February 9, 2001 (LA).
February 16, 2001 (NATIONAL).
- The film was shot on location in Hong Kong, Bangkok, and Angkor Wat.
- The year in which the story begins, 1962, is the year Wong Kar-Wai and his family first moved to Hong Kong from Shanghai.
- Shooting for the film was contracted to last three months yet extended to a year and a half, partly because of the Asian economic crisis and partly as a result of Wong Kar-Wai's improvisational style. The cast and crew had four different wrap parties.
- Both stars of the film managed to shoot other films during the year and a half it took to shoot IN THE MOOD FOR LOVE. Tony Leung Chiu-Wai acted in the caper film TOKYO RAIDERS, and Maggie Cheung appeared in the San Francisco-set romantic comedy SAUSALITO.

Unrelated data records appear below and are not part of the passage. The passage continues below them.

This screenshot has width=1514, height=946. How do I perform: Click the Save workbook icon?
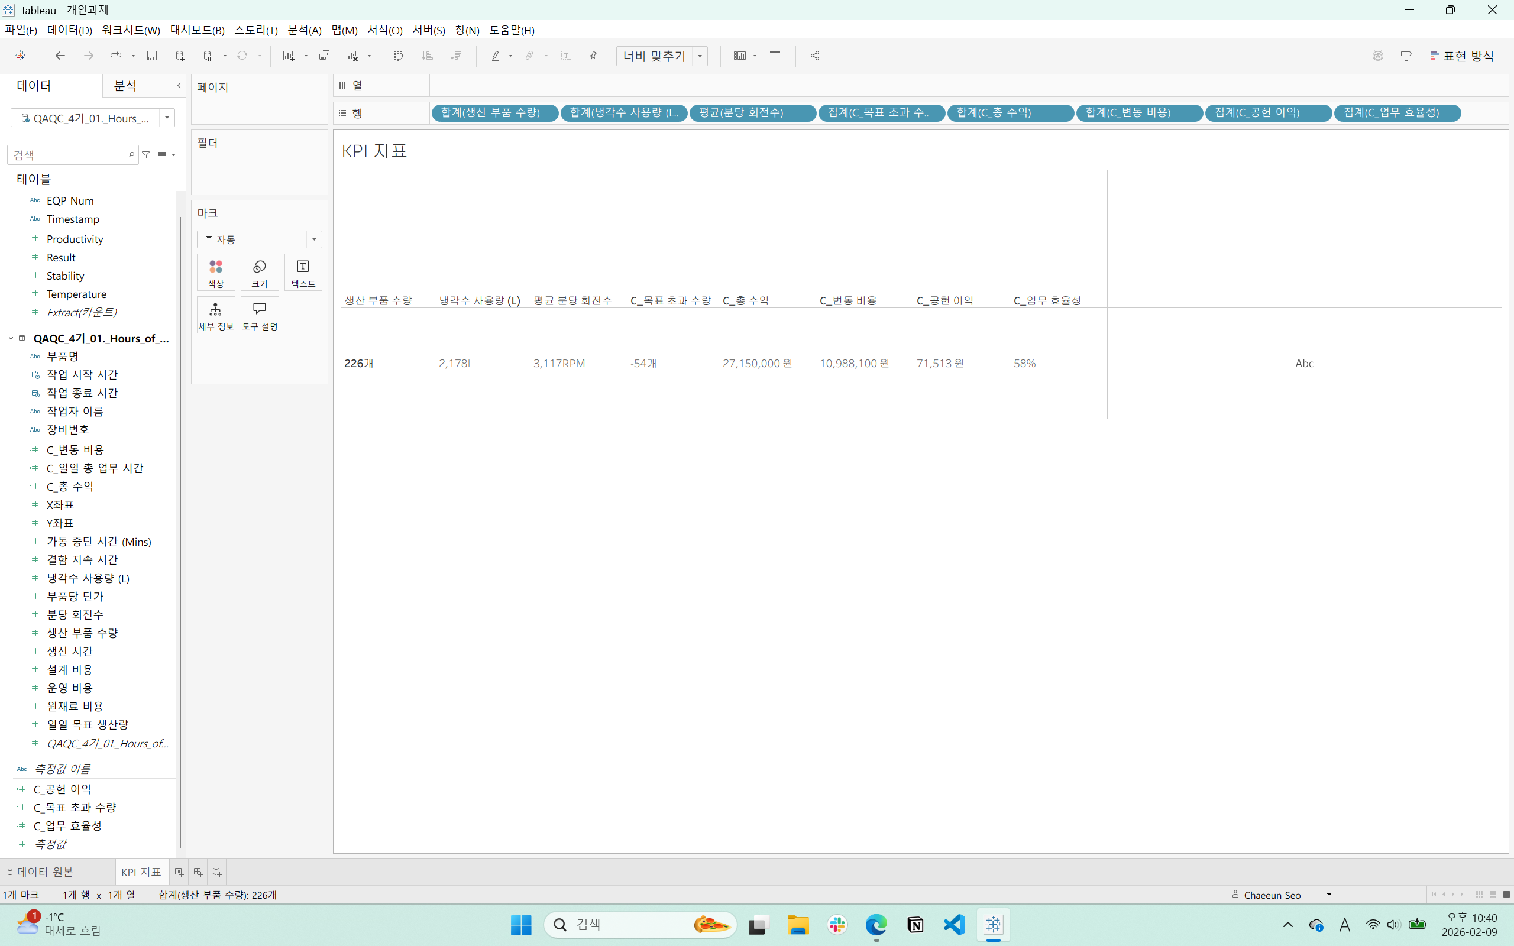tap(151, 56)
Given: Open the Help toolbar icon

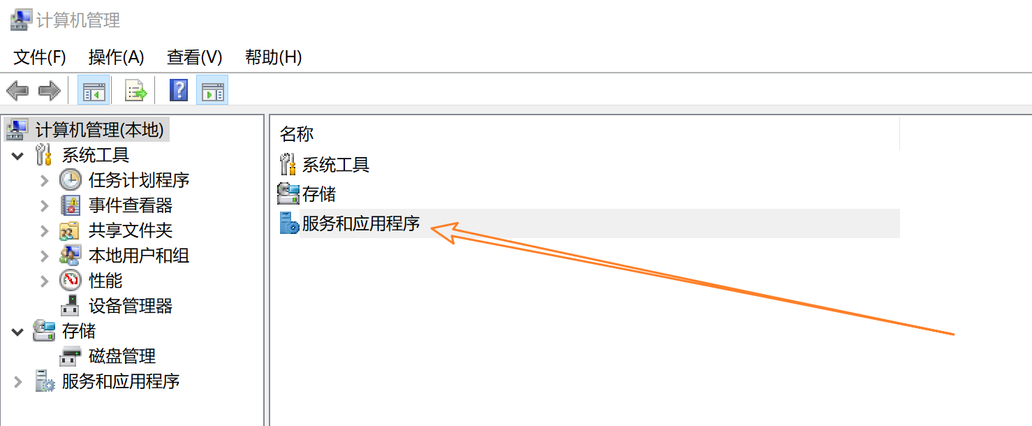Looking at the screenshot, I should pos(179,90).
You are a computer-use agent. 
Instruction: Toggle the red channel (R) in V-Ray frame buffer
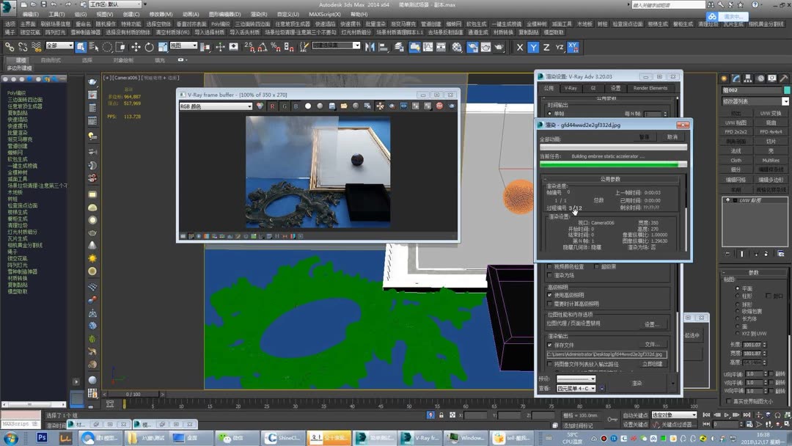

- Wong Kar-Wai first wanted to call his film SECRETS but was told there were too many films with the word "secrets" in the title. He came upon the eventual title while listening to Bryan Ferry's cover of the song "I'm in the Mood for Love."
- Siu Ping-Lam was a propmaster in the Hong Kong industry for years and worked on several of Wong Kar-Wai's films. He was serving as propmaster on IN THE MOOD FOR LOVE when Wong decided that Siu had the perfect 1960s look. He wrote in the Ah-Ping character halfway through the shooting and gave Siu his first acting job.
- The room that Chow Mo-Wan rents to write in is room 2046; 2046 is the title of Wong Kar-Wai's follow-up project.
- Wong Kar-Wai had Tony Leung Chiu-Wai and Maggie Cheung in mind as the leads from the start. Wong worked with both stars for his DAYS OF BEING WILD and ASHES OF TIME, in AS TEARS GO BY with Cheung, and in CHUNGKING EXPRESS and HAPPY TOGETHER with Leung.
- To help Cheung with her characterization, Wong Kar-Wai instructed her to imagine her role in IN THE MOOD FOR LOVE as the same character she played in DAYS OF BEING WILD, only 10 years older. Although not stated explicitly (she answers, "My husband's name is Chan" whenever someone asks her name), Cheung's character is officially listed as Su Li-Zhen, which is the same name as her character in DAYS OF BEING WILD.
- The film was initially to follow the characters through 1977 but, because of time constraints and length restrictions, ends in 1966.
- the soundtrack includes three songs sung by Nat King Cole--in Spanish.
- Regarding the setting of the film, Wong said, "I wasn't really trying to make a film about Hong Kong in 1962. It was more that I wanted to make a film about my memories of that time."
- Wong told the New York Daily News, "I had Hitchcock in mind [when making IN THE MOOD FOR LOVE]. There are so many things happening outside the frame in this movie--like the husband and wife's affair. To me, there's something a bit like Hitchcock in that, and also in the way Maggie and Tony's characters start out trying to analyze that other affair, and somehow end up in the same situation."
- Maggie Cheung wears a series of beautifully loud and colorful cheongsams throughout the film; she said, "When I finally began to get these tight dresses, I was so against them. I couldn't even lift my arms. Sometimes I would just turn my head and all the buttons would pop off. I thought, how can I act with so many limitations'...It wasn't until near the end of the shoot that I really felt comfortable and saw that my character needs all this dressing up to create this wall between herself and other people. So it was actually the limitations that made the part complete for me."
- The film took so long to make (15 months) that director of photography Mark Lin had to finish shooting the film after Christopher Doyle had to leave for other commitments.
- IIN THE MOOD FOR LOVE was originally going to be called THREE STORIES ABOUT FOOD and contain three different tales.
- Wong actually shot a love scene between the two main characters but never intended it to be shown in the film; he shot it to affect the relationship between them.